_AIM_.
Answer these about the mailing-list thread below:
(a) What URL does Matt want to use in place of /app.py/book?id=123?
(b) What does Matt say that form of URL produces?
(c) Which method does the reply say to override?

_TEXT SEGMENT_.
★ ★ ★ ★

[albatross-users] Using additional path information as request parameters

Mon Jul 7 23:03:26 EST 2003

>>>>> "Matt" == Matt Goodall <matt at pollenation.net> writes:

Matt> In some cases I would like to have a _random_ app page process a
Matt> request where the request parameters are appended to the URL in
Matt> a path-like manner. For instance, I might have an Alabtross page
Matt> that display a book's details. The conventional way to achieve
Matt> it is to use the following url:

Matt>     /app.py/book?id=123

Matt> What I would rather use is a URL with 123 as the last part of
Matt> the path:

Matt>     /app.py/book/123

Matt> In both cases the book module would process the request.

Matt> The only way I can think of is to use some fairly complex
Matt> mod_rewrite rules (which I prefer to avoid whenever possible)
Matt> which turns book/123 into book?id=123. Does anyone have any
Matt> better idea?

Matt> The reason for all this? It produces search engine friendly
Matt> URLs. Some search engines still crawl pages with request
Matt> parameters.

Matt> A great section for the Wiki would be integrating Albatross with
Matt> Apache and possible IIS if anyone uses it. I'll add that to the
Matt> list.

An approach that might make sense is to bounce the URL up to the
application so it can assist in cracking it.  If you look at the
Application.run() method it is the load_page() method that you should
override:

    def run(self, req):
        '''Process a single browser request
        '''
        ctx = None
        try:
            ctx = self.create_context()
            ctx.set_request(req)
            self.load_session(ctx)
            self.load_page(ctx)
            if self.validate_request(ctx):
                self.merge_request(ctx)
                self.process_request(ctx)

★ ★ ★ ★

_PROVIDED INFORMATION_.

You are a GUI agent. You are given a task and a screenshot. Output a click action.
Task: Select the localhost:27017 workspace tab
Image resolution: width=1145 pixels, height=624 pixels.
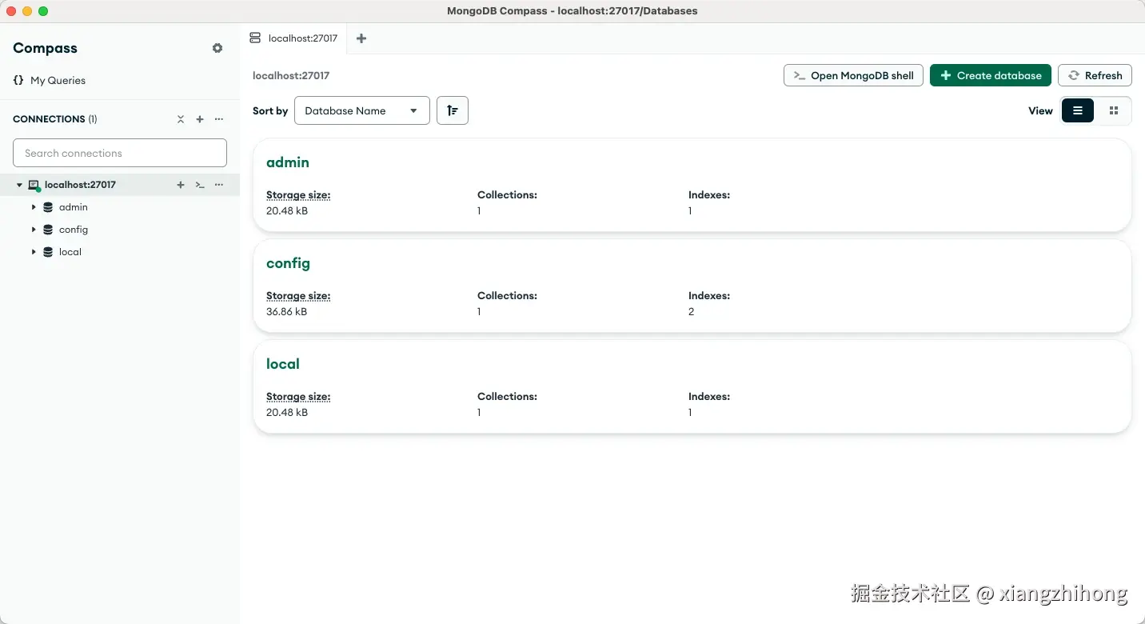[x=294, y=38]
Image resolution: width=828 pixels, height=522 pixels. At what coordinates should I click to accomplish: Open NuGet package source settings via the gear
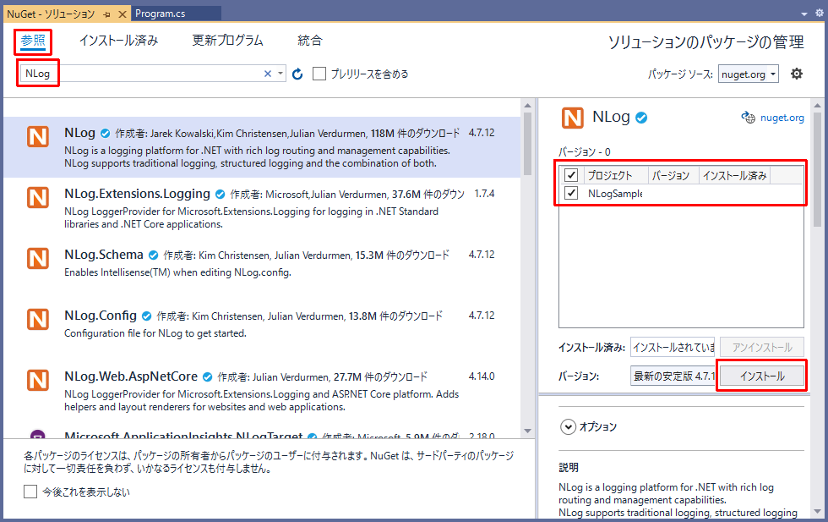tap(795, 74)
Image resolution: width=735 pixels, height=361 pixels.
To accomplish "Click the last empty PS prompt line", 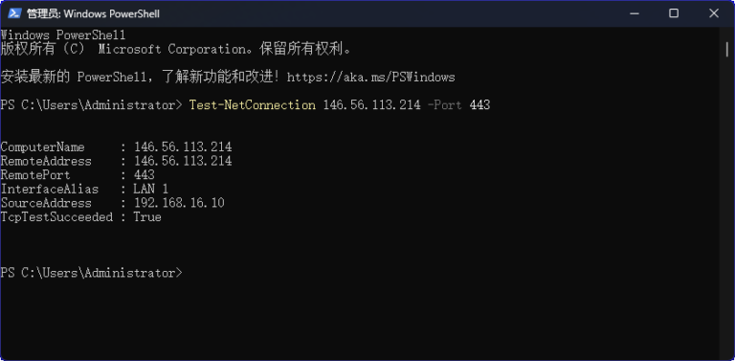I will [x=92, y=273].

★ ★ ★ ★

_RESULT OF THIS TASK_.
(a) /app.py/book/123
(b) Search engine friendly URLs.
(c) load_page()